ECLI:NL:HR:1999:AA2740
Hoge Raad
- Cassatie
- R.J.J. Jansen
- De Moor
- Van Brunschot
- Van Amersfoort
- Lourens
- Rechtspraak.nl
Cassatie over de heffing van omzetbelasting op liggeld door de gemeente Amsterdam
In deze zaak heeft de Hoge Raad op 28 april 1999 uitspraak gedaan in een cassatieprocedure aangespannen door de Staatssecretaris van Financiën. Het beroep was gericht tegen een uitspraak van het Gerechtshof te Amsterdam van 16 april 1998, waarin het Hof had geoordeeld dat de gemeente Amsterdam ten onrechte geen teruggaaf van omzetbelasting had verleend over het tijdvak van 1 oktober 1995 tot en met 31 december 1995. Belanghebbende had over dit tijdvak een bedrag van ƒ 233.228,-- aan omzetbelasting voldaan, maar de Inspecteur had geweigerd om teruggaaf te verlenen. Het Hof vernietigde deze beslissing en verleende teruggaaf van ƒ 229.517,--.
In cassatie werd de vraag aan de orde gesteld of het door de gemeente geheven liggeld voor woonschepen als een vergoeding voor een door de gemeente verleende dienst kan worden aangemerkt in de zin van artikel 4, lid 1, van de Wet op de omzetbelasting 1968. De Hoge Raad oordeelde dat het liggeld, dat door de gemeente wordt geheven ter zake van het gebruik van gemeentelijk water door woonschepen, inderdaad een vergoeding vormt voor een door de gemeente verleende dienst. Dit oordeel was in lijn met de argumentatie van de gemeente dat de heffing van liggeld onderdeel uitmaakt van de rechtsbetrekking tussen de gemeente en de gebruiker van het woonschip.
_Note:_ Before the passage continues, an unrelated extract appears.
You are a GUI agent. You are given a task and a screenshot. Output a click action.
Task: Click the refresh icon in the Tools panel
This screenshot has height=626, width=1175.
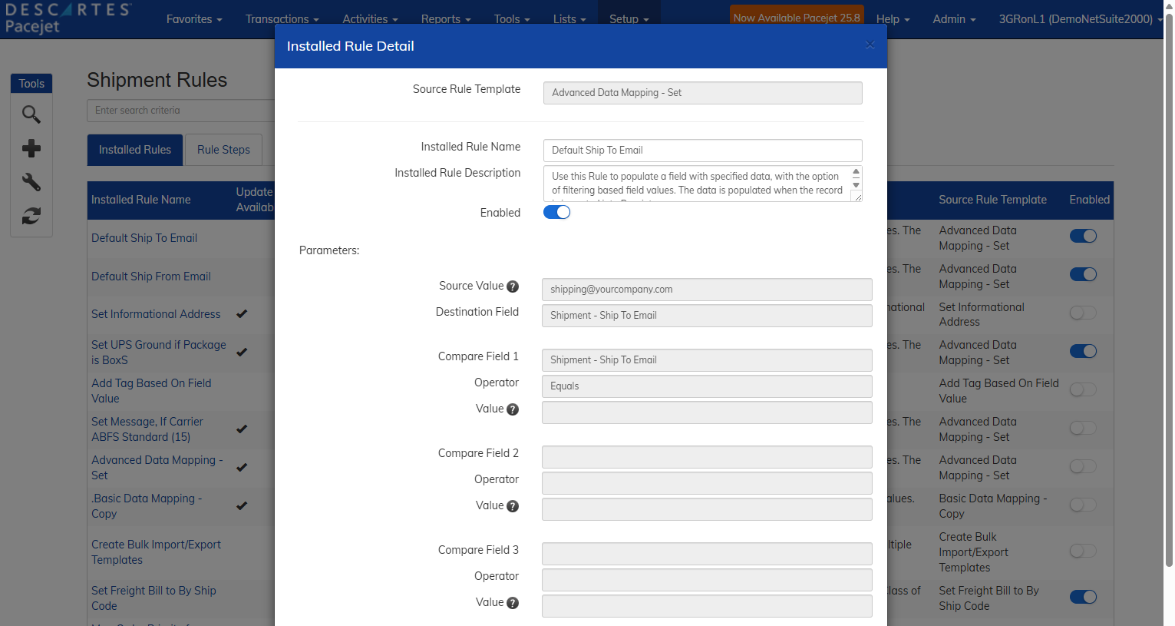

De Hoge Raad vernietigde de uitspraak van het Hof, behoudens de beslissing omtrent het griffierecht, en verwees de zaak naar het Gerechtshof te 's-Gravenhage voor verdere behandeling. De Hoge Raad achtte geen termen aanwezig voor een veroordeling in de proceskosten. Dit arrest is vastgesteld door de vice-president R.J.J. Jansen als voorzitter, en de raadsheren De Moor, Van Brunschot, Van Amersfoort en Lourens, en is in het openbaar uitgesproken.